HPCC Systems tunes big data platform for AWS

November 30, 2011 Off By David
Object Storage
Grazed from GigaOM.  Author: Derrick Harris.

HPCC Systems, the division of LexisNexis that’s pushing a big-data processing-and-delivery platform, has tuned its software to run on Amazon’s cloud computing platform. Interested developers can now experiment with the open source software without having to wrangle physical servers for that purpose, which brings HPCC one step closer to establishing itself as a viable alternative to the uber-popular Hadoop framework.

When I last spoke with HPCC Systems CTO Armando Escalante in September, he explained that although he thinks his company will have little trouble attracting risk-averse large enterprise and government customers, it will be tougher to establish a developer ecosystem similar to what Hadoop has built. As good as HPCC might be — and at least some analysts are starting to sing its praises — having a vibrant community goes a long way…

Hadoop has no shortage of startups, large vendors and individual developers committed to it already. That gives potential users the confidence that not only will Hadoop products be supported for a long time, but that the code will continue to improve and interoperate across a variety of different vendors’ data products, Hadoop-based or not.

Microsoft killing its Dryad data-processing platform to focus on Hadoop opened a door for HPCC Systems, but also served to block its entry into the room. Now there are really only two unstructured-data processing platforms of note, but having Microsoft on the Hadoop bandwagon is yet another sign that Hadoop is for real.

Making HPCC run on AWS — or any cloud — is a good start for HPCC Systems, as it provides a low-risk option for developers to get started on the platform. It will be even more appealing when HPCC’s software is supported by AWS’s Elastic MapReduce service, which the company says is the next step.
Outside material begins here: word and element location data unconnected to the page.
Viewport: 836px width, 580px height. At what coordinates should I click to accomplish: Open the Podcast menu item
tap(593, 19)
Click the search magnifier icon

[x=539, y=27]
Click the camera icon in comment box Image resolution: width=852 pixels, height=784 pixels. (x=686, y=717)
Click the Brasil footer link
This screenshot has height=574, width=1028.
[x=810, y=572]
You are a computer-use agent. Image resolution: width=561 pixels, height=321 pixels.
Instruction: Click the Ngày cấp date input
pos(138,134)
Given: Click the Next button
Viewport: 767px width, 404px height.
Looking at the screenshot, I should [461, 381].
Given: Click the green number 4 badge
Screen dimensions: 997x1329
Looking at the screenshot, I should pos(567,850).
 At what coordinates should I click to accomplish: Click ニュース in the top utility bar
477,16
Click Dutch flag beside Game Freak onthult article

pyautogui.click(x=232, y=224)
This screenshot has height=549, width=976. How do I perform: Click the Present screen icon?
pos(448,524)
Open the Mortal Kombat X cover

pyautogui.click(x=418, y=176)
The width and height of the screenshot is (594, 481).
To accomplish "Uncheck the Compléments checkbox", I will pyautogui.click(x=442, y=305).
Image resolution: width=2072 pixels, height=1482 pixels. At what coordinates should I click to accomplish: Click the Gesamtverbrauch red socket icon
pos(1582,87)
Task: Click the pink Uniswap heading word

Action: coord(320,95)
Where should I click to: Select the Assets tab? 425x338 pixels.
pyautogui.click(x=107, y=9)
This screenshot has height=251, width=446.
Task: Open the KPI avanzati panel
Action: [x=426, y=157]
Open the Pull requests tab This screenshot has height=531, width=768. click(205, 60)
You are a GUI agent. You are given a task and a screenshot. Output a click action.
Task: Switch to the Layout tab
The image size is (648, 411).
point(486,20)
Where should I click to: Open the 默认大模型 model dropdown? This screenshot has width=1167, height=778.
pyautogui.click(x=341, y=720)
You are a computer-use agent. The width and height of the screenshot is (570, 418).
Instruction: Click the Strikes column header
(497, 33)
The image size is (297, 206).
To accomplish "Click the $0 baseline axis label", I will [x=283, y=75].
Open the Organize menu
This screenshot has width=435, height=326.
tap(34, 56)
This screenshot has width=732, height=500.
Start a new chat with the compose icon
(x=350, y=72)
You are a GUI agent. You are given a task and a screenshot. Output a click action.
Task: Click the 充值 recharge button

Assuming one has data there to work with, the cloud is a great place to get started with big data tools because they generally require server clusters that are cheaper to rent than to buy, in the short term.

Technically, HPCC has only tuned a portion of its platform — the Thor Data Refinery Cluster — to run on Amazon Web Services, but that’s the part that matters most. Thor does the data-processing for HPCC, which makes it the apples-to-apples comparison with Hadoop. The platform also consists of the Roxie Data Query Cluster, a data-warehouse and query layer that’s akin to the higher-level Hive and HBase projects that have been developed for Hadoop.

HPCC Systems is quick to point out, however, that its platform all utilizes a single language, Enterprise Control Language, whereas Hadoop itself uses MapReduce, but projects such as HBase and Hive have their own languages.